Hintergrund ist ein als "Schmähkritik" vorgetragenes Gedicht Böhmermanns über den türkischen Präsidenten Recep Tayyip Erdoğan in der ZDF-Sendung "Neo Magazin Royale". Die türkische Regierung bezieht sich mit ihrer Forderung auf Paragraf 103 des Strafgesetzbuchs. Darin heißt es: "Wer ein ausländisches Staatsoberhaupt (...) beleidigt, wird mit Freiheitsstrafe bis zu drei Jahren oder mit Geldstrafe, im Falle der verleumderischen Beleidigung mit Freiheitsstrafe von drei Monaten bis zu fünf Jahren bestraft."

Die Staatsanwaltschaft Mainz nahm in der vergangenen Woche Vorermittlungen auf, nachdem mehr als 20 Anzeigen gegen Böhmermanns Auftritt eingegangen waren.

Die Bundesregierung muss nun dazu Stellung beziehen. Gibt sie der Aufforderung der Türkei statt, nimmt die Staatsanwaltschaft weitere Ermittlungen auf. Seibert sagte, Mitarbeiter von Auswärtigem Amt, Kanzleramt und Justizministerium prüften die türkische Forderung. Auf welcher Ebene die Prüfung laufe, wollte er nicht sagen. Die Minister seien daran zunächst aber nicht beteiligt. Die Prüfung werde "ein paar Tage dauern", aber nicht Wochen. Dem Ergebnis wolle er nicht vorgreifen.

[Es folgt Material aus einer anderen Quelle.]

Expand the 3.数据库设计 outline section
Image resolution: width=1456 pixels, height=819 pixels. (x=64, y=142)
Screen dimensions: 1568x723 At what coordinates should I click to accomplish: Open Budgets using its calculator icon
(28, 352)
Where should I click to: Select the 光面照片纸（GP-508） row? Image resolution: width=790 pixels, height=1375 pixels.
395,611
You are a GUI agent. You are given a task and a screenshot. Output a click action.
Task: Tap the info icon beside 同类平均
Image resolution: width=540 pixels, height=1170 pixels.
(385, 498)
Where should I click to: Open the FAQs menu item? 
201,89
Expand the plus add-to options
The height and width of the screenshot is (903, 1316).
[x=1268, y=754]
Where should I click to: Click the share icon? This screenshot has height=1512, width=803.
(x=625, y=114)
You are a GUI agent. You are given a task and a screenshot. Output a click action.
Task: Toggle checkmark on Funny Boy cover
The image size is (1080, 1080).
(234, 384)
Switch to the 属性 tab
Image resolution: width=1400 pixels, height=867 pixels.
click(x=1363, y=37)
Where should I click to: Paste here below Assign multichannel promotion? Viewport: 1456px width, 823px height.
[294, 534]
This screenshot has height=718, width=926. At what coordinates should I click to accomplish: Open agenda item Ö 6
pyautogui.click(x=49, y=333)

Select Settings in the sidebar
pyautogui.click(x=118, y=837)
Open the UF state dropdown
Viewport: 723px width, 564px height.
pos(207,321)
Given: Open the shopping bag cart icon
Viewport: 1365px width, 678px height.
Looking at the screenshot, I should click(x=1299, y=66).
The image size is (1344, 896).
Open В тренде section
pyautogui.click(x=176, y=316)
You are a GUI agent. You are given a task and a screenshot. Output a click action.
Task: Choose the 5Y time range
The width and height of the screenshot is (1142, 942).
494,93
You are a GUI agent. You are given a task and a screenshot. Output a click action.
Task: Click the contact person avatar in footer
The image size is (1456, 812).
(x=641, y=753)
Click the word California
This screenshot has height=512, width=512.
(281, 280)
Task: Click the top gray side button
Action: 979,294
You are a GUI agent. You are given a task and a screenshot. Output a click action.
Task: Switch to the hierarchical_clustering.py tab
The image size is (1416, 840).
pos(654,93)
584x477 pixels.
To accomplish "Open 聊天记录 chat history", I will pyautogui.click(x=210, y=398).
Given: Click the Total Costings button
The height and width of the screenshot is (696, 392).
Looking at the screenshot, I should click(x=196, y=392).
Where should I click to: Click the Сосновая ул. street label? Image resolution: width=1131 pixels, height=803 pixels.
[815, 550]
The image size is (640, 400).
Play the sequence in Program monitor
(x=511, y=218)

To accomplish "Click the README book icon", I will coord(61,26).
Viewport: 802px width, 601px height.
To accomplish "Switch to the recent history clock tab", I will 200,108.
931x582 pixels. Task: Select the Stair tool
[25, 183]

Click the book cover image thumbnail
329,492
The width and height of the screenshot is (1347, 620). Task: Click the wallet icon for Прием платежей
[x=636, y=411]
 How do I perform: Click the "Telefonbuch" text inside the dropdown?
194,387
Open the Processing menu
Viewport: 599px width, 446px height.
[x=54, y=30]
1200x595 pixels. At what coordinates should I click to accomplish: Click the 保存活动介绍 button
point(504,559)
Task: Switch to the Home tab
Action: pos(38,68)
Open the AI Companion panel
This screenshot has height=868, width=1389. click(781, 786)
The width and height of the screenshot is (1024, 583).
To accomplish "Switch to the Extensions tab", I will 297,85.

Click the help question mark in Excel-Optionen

In der Sache hatte sich Böhmermann auch an Kanzleramtsminister Peter Altmaier (CDU) gewandt. Dieser lehnte eine Stellungnahme mit der Begründung ab, die Anfrage Böhmermanns sei privat gewesen.

Journalistenverband warnt vor Einschränkung der Satirefreiheit

Der Deutsche Journalistenverband warnte davor, "die Satirefreiheit aufgrund diplomatischer Verstrickungen einzuschränken". "Ob man Böhmermanns Satire für gelungen oder verfehlt hält, ist Teil des demokratischen und rechtsstaatlichen Diskurses in einer offenen Gesellschaft", erklärte der DJV-Bundesvorsitzende Frank Überall. Das müsse die Bundesregierung berücksichtigen, wenn sie über Erdoğans Forderung nach strafrechtlichen Konsequenzen berate.

Auch der Schauspieler Dieter Hallervorden solidarisierte sich mit Böhmermann: Er stellte ein Lied ins Internet mit dem Titel "Erdoğan, zeig mich an!"